The best nagios plugin for SMART? [closed]

Solution 1:

The check_ide_smart plugin is part of the standard nagios plugins group. Despite the "ide" part of the name, it uses smartctl to check any drive that smartctl supports.

It can return nagios-suitable output, e.g:

$ ./check_ide_smart -n -d /dev/sda
OK - Operational (17/17 tests passed)

Or the full SMART status:

$ ./check_ide_smart -d /dev/sda
Id=  1, Status=11 {PreFailure , OnLine }, Value=100, Threshold= 16, Passed
Id=  2, Status= 5 {PreFailure , OffLine}, Value=100, Threshold= 50, Passed
Id=  3, Status= 7 {PreFailure , OnLine }, Value=120, Threshold= 24, Passed
Id=  4, Status=18 {Advisory    , OnLine }, Value=100, Threshold=  0, Passed
Id=  5, Status=51 {PreFailure , OnLine }, Value=100, Threshold=  5, Passed
Id=  7, Status=11 {PreFailure , OnLine }, Value=100, Threshold= 67, Passed
Id=  8, Status= 5 {PreFailure , OffLine}, Value=100, Threshold= 20, Passed
Id=  9, Status=18 {Advisory    , OnLine }, Value= 96, Threshold=  0, Passed
Id= 10, Status=19 {PreFailure , OnLine }, Value=100, Threshold= 60, Passed
Id= 12, Status=50 {Advisory    , OnLine }, Value=100, Threshold=  0, Passed
Id=192, Status=50 {Advisory    , OnLine }, Value= 99, Threshold= 50, Passed
Id=193, Status=18 {Advisory    , OnLine }, Value= 99, Threshold= 50, Passed
Id=194, Status= 2 {Advisory    , OnLine }, Value=144, Threshold=  0, Passed
Id=196, Status=50 {Advisory    , OnLine }, Value=100, Threshold=  0, Passed
Id=197, Status=34 {Advisory    , OnLine }, Value=100, Threshold=  0, Passed
Id=198, Status= 8 {Advisory    , OffLine}, Value=100, Threshold=  0, Passed
Id=199, Status=10 {Advisory    , OnLine }, Value=200, Threshold=  0, Passed
OffLineStatus=0 {NeverStarted}, AutoOffLine=No, OffLineTimeout=30 minutes
OffLineCapability=91 {Immediate Auto SuspendOnCmd}
SmartRevision=16, CheckSum=23, SmartCapability=3 {SaveOnStandBy AutoSave}

Solution 2:

I've used the plugin: check_ide_smart ; however, I eventually discovered that it did not notify me regarding errors in the smart log on the disk.

→ **Information given**:
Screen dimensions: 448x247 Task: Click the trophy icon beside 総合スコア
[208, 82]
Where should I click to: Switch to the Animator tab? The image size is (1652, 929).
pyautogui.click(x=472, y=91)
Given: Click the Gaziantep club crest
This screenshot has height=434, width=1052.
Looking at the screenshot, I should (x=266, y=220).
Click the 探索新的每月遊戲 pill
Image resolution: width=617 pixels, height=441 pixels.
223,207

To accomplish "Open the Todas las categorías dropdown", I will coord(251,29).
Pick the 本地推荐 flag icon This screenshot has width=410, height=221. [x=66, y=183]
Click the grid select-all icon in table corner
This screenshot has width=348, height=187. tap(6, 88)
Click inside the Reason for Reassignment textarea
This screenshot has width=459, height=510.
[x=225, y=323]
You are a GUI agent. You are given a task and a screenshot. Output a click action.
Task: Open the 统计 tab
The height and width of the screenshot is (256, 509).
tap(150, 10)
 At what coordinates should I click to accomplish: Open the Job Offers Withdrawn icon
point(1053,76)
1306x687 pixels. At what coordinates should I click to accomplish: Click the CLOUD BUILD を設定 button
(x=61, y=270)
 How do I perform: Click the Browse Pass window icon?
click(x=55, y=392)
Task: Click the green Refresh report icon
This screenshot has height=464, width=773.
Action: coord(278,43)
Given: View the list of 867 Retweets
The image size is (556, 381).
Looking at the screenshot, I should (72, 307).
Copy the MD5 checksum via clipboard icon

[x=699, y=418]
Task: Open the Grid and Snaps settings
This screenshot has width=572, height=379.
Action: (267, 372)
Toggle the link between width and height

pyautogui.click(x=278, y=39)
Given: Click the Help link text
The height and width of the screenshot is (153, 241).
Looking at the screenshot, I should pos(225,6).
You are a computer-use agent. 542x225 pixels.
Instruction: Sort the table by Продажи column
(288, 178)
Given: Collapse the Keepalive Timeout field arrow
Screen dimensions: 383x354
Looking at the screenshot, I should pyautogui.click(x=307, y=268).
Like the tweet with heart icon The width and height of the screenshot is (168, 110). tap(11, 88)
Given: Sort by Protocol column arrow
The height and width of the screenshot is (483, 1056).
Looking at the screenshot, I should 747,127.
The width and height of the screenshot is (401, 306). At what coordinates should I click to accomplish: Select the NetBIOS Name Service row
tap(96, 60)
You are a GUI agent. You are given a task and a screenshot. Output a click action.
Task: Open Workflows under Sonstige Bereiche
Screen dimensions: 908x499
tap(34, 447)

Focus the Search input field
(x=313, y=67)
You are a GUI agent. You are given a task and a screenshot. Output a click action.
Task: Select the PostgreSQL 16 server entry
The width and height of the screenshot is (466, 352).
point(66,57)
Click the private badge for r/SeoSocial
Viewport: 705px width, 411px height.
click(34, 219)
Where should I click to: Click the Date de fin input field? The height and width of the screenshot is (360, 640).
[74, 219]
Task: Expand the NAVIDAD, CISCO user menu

→ **The tasks**:
1. Translate this sentence from the SMART plugin thread into Spanish: "The check_ide_smart plugin is part of the standard nagios plugins group."
2. From the SMART plugin thread, write out word for word the passage starting at "The best nagios" and ending at "(17/17 tests passed)".

→ **Solutions for each task**:
1. El plugin check_ide_smart forma parte del grupo estándar de plugins de nagios.

2.
The best nagios plugin for SMART? [closed]

Solution 1:

The check_ide_smart plugin is part of the standard nagios plugins group. Despite the "ide" part of the name, it uses smartctl to check any drive that smartctl supports.

It can return nagios-suitable output, e.g:

$ ./check_ide_smart -n -d /dev/sda
OK - Operational (17/17 tests passed)